Selective inactivation of alcohol oxidase in two peroxisome‐deficient mutants of the yeast Hansenula polymorpha

We have studied selective inactivation of alcohol oxidase (AO) in two peroxisome‐deficient (PER) mutants of the yeast Hansenula polymorpha. In these mutants high activities of cytosolic AO are induced by different growth conditions. At enhanced expression rates AO is arranged in large crystalloids in the cytosol, whereas smaller crystalloids are often observed inside the nucleus. Transfer of cells of the PER mutant 125‐2E, which completely lacks peroxisomes, to glucose‐excess conditions did not lead to degradative inactivation of AO and catalase as observed in wild‐type (WT) cells used as a control. The gradual decrease in enzyme activities in the PER mutant could be accounted for by dilution of existing enzyme into newly formed cells as a result of growth. Morphologically, degradation of the cytosolic crystalloids was also not observed. Similar results were obtained with a second PER mutant (strain 124‐2D), impaired in the import of peroxisomal matrix proteins. This mutant is characterized by the presence of small peroxisomes and large cytosolic AO crystalloids.
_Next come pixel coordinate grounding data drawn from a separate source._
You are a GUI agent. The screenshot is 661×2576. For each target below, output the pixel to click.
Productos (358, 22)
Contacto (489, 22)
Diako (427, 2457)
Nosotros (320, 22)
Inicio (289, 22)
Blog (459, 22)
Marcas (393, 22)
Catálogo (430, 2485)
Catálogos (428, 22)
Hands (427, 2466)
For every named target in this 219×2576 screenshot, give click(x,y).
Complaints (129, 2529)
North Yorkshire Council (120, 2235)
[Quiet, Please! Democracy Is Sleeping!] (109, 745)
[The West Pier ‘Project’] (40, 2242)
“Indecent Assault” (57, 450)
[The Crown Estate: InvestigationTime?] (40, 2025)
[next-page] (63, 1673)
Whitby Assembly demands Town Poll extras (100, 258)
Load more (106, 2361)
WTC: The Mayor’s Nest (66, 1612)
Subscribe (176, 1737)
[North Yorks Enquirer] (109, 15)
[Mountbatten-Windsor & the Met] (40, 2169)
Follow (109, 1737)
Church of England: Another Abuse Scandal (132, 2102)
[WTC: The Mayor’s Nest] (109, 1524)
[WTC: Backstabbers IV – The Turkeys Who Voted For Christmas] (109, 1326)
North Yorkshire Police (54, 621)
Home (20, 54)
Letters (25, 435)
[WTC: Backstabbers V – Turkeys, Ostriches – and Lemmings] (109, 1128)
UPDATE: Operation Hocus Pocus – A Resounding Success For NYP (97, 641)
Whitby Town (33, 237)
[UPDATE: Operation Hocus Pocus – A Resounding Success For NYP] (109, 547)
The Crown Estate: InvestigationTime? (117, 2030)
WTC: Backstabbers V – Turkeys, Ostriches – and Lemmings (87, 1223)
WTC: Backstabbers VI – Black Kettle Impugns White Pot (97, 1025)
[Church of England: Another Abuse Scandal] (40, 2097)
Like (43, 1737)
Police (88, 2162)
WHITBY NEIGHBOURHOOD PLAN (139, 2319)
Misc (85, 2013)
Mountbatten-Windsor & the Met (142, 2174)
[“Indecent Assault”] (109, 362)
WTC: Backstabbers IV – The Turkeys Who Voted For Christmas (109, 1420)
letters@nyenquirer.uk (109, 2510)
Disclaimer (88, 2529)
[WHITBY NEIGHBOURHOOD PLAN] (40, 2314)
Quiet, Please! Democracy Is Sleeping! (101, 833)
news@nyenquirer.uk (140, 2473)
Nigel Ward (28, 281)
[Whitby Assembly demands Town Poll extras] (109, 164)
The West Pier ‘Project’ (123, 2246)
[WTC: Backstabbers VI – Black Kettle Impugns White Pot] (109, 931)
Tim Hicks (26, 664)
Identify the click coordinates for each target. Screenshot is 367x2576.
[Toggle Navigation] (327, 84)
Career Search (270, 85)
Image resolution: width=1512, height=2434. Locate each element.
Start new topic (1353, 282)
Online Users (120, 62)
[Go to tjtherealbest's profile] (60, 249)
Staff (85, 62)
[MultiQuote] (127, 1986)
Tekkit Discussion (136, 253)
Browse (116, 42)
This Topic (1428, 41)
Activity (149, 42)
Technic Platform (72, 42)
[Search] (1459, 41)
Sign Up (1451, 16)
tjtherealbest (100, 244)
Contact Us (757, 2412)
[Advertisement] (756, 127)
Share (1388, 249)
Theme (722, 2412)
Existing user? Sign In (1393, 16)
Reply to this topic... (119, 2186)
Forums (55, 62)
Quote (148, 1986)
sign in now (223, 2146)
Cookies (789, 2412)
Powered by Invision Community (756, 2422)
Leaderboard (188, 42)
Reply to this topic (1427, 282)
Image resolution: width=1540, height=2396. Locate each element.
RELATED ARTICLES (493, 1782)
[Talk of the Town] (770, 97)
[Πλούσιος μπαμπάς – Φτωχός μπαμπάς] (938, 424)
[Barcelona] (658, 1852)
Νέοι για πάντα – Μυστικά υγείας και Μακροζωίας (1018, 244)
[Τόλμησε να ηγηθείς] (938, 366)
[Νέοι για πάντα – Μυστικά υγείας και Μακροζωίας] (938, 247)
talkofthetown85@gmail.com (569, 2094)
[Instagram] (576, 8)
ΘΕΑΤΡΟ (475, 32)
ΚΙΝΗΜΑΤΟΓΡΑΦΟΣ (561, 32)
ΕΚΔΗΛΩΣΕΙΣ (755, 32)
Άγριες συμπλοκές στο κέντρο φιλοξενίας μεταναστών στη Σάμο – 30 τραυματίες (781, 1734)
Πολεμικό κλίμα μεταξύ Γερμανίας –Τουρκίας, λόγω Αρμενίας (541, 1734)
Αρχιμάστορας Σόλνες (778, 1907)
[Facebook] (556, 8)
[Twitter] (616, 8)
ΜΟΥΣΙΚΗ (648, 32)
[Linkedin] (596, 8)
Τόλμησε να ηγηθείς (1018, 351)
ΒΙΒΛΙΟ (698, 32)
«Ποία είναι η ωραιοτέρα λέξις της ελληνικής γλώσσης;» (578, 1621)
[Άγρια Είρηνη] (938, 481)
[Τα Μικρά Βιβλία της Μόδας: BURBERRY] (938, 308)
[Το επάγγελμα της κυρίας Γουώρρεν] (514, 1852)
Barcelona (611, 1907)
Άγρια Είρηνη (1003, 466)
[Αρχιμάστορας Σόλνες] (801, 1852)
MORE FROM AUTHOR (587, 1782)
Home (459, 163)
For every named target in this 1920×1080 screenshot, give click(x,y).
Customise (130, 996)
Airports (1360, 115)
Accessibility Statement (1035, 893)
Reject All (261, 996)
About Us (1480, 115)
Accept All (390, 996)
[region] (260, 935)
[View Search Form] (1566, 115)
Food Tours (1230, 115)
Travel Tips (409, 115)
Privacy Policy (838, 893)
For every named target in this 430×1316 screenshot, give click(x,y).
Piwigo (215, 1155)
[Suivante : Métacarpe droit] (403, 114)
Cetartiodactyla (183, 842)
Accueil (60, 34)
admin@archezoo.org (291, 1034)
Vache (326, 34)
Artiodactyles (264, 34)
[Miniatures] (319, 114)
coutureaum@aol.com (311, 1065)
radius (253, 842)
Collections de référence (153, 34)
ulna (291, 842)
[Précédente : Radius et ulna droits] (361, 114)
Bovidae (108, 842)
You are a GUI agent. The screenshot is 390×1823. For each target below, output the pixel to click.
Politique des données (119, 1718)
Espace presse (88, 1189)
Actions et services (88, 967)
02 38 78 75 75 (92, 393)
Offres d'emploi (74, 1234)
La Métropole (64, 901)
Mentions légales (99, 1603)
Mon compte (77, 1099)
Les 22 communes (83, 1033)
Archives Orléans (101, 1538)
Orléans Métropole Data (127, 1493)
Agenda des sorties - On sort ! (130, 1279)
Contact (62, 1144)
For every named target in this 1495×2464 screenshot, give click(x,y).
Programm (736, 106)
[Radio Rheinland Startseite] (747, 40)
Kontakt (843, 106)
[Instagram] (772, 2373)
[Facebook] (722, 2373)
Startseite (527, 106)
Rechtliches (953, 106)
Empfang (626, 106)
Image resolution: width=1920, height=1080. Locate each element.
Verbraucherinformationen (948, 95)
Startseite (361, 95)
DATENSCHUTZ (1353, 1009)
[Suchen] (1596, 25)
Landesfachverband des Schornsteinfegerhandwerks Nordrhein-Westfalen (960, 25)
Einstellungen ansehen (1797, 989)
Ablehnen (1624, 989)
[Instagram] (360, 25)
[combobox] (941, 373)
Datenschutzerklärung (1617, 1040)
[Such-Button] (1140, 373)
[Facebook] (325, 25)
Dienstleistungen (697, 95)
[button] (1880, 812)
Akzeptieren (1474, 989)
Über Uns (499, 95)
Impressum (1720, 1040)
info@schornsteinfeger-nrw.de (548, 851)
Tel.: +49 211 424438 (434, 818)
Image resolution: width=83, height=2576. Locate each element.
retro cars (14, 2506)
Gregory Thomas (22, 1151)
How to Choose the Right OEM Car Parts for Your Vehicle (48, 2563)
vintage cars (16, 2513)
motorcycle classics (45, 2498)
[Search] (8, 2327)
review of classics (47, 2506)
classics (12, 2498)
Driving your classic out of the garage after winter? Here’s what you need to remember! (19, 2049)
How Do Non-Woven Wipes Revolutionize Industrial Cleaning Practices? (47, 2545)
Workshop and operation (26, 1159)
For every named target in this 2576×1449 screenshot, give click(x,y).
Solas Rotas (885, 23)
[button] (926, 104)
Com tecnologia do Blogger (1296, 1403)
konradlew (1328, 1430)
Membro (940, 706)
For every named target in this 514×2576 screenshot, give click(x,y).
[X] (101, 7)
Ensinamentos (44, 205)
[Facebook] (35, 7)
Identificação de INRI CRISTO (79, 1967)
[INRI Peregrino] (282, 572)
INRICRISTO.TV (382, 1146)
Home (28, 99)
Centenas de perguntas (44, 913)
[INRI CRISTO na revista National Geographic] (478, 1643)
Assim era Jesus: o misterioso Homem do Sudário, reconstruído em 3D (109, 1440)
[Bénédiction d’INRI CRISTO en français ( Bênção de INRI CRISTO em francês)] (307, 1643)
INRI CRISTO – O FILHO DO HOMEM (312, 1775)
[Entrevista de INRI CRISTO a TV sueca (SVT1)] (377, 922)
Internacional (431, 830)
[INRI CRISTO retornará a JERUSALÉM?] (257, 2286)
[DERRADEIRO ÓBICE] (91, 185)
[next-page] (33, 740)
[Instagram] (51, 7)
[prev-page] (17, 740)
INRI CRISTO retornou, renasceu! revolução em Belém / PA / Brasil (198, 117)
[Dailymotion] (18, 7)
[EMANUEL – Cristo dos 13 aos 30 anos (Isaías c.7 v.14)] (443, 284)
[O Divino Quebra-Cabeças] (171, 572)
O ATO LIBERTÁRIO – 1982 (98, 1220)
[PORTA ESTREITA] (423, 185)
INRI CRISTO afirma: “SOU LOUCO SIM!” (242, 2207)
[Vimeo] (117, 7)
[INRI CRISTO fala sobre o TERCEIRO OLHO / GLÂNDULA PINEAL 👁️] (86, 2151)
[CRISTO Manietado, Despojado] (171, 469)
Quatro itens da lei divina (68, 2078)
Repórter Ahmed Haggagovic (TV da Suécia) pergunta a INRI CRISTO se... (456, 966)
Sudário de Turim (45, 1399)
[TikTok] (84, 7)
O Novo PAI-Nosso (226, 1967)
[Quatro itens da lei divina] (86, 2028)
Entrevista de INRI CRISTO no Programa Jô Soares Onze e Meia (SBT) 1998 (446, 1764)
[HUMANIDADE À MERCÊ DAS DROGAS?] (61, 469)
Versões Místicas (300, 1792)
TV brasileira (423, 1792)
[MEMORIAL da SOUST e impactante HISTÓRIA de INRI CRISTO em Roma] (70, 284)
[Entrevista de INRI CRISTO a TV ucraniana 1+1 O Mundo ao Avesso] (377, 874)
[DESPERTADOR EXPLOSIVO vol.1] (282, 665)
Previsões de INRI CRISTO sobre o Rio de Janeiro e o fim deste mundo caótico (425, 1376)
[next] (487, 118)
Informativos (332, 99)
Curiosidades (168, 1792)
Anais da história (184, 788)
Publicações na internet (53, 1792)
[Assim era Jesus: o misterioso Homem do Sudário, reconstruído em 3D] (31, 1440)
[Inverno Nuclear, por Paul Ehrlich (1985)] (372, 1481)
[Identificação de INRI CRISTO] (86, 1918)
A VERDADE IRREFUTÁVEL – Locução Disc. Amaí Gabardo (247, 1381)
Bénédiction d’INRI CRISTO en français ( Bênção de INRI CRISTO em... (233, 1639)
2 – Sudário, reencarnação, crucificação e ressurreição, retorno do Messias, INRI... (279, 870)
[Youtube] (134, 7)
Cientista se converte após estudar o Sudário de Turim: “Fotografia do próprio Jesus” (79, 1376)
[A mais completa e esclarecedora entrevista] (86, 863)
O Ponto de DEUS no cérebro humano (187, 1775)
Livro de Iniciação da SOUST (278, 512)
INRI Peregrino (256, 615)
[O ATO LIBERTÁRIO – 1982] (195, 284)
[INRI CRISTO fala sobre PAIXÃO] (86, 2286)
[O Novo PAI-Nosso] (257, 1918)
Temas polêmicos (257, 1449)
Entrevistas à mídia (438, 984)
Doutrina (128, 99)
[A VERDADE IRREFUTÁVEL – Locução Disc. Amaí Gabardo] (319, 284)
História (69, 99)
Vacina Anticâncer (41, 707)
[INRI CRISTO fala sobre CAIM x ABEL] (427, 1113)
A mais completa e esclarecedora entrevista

Upon a shift of cells to glucose‐excess conditions only part of the small peroxisomes present in these cells were degraded by mechanisms similar to those observed in WT cells placed under identical conditions. These results indicate that degradative inactivation of AO in H. polymorpha is strictly dependent on the localization of the enzyme inside peroxisomes and furthermore suggests that the mechanisms triggering this process are not directed against AO protein, but instead, to the membrane surrounding the organelle. Transfer of cells to methanolor ethanol‐containing media both resulted in modification inactivation of AO. Under these conditions also the AO crystalloids remained unaffected by incubation in the new environment.